▶ Document text:
===

Historical drilling results in Canterbury indicate good exploration potential
with two gas/condensate discoveries drilled in the offshore portion
of the Basin, one of which tested in excess of 10 million cubic
feet of gas and 2,300 barrels of oil per day. Although these
discoveries were uneconomical due to the high cost of offshore
development, more importantly, the gas/condensate accumulations
found in these wells confirm that generation, migration and
entrapment of hydrocarbons occur in the basin, indicating
additional accumulations are likely to be present.
Offshore drilling scheduled by majors such as Anadarko and
Origin Energy in 2013/2014 allow TAG to focus initially onshore
while holding considerable upside related to its control over the
onshore and near shore acreage directly updip of the scheduled deep
water offshore wells.
Capital Expenditure
Expenditures on the Company's oil and gas properties during Q2
of the 2013 fiscal year amounted to approximately $22.1 million, primarily invested in the
Company's Taranaki operations for drilling, testing, workovers and
infrastructure as follows:
Cheal Field |
|
|
|
|
$18.6 million |
Sidewinder Field |
|
|
|
|
$1.5 million |
East Coast, Taranaki Offshore, Canterbury |
|
|
|
|
$2.0 million |
The East Coast Joint Venture invested approximately $0.8 million during the quarter.
TAG Oil has filed its second quarter September 30, 2012, condensed consolidated
unaudited interim financial statements and management discussion
and analysis with the Canadian Securities Administrators. Copies of
these documents can be obtained electronically at
http://www.sedar.com, or for additional information please visit
TAG Oil's website at http://www.tagoil.com/.
TAG Oil Ltd.
TAG Oil Ltd. (http://www.tagoil.com/) is a Canadian-based
production and exploration company with operations focused
exclusively in New Zealand. With
100% ownership over all its core assets, including oil and gas
production infrastructure, TAG is enjoying substantial oil and gas
production and reserve growth through development of several light
oil and gas discoveries. TAG is also actively drilling high-impact
exploration prospects identified across more than 2,953,810 net
acres of land in New Zealand.
In the East Coast Basin, TAG has entered into a farm-out
agreement with Apache Corporation to explore and potentially
develop the major unconventional resource potential believed to
exist in the tight oil source-rock formations that are widespread
over the Company's acreage. These oil-rich and naturally fractured
formations have many similarities to North America's Bakken source-rock formation
in the successful Williston Basin.

===

▶ Stored data:
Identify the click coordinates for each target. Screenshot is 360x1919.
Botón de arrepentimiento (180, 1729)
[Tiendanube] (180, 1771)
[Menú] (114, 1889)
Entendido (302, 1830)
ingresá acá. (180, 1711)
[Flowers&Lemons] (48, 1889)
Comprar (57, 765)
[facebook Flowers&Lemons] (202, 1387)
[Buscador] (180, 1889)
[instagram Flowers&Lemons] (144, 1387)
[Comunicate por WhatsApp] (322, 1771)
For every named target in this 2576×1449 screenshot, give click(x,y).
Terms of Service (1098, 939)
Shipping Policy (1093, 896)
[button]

===

▶ Exercises:
a) Using the TAG Oil release, answer these questions:
(i) About how much did the Company spend on its oil and gas properties during Q2 of the 2013 fiscal year?
(ii) Which company is TAG's partner in the farm-out agreement in the East Coast Basin?
(iii) How many net acres of land in New Zealand do TAG's exploration prospects span?
b) According to the TAG Oil release, why are the two offshore Canterbury discoveries significant, even though they were uneconomical?
c) Reproduce the section of the TAG Oil release that begins at the words "Offshore drilling scheduled" and stops after "water offshore wells.".
The records have no connection to the TAG Oil release.

▶ Solution set:
a)
(i) Approximately $22.1 million.
(ii) Apache Corporation.
(iii) More than 2,953,810 net acres.

b) The discoveries were uneconomical because offshore development costs are high. However, the gas/condensate accumulations found in these wells confirm that hydrocarbons are generated, migrate, and are trapped in the basin. This indicates that additional accumulations are likely to be present.

c)
Offshore drilling scheduled by majors such as Anadarko and
Origin Energy in 2013/2014 allow TAG to focus initially onshore
while holding considerable upside related to its control over the
onshore and near shore acreage directly updip of the scheduled deep
water offshore wells.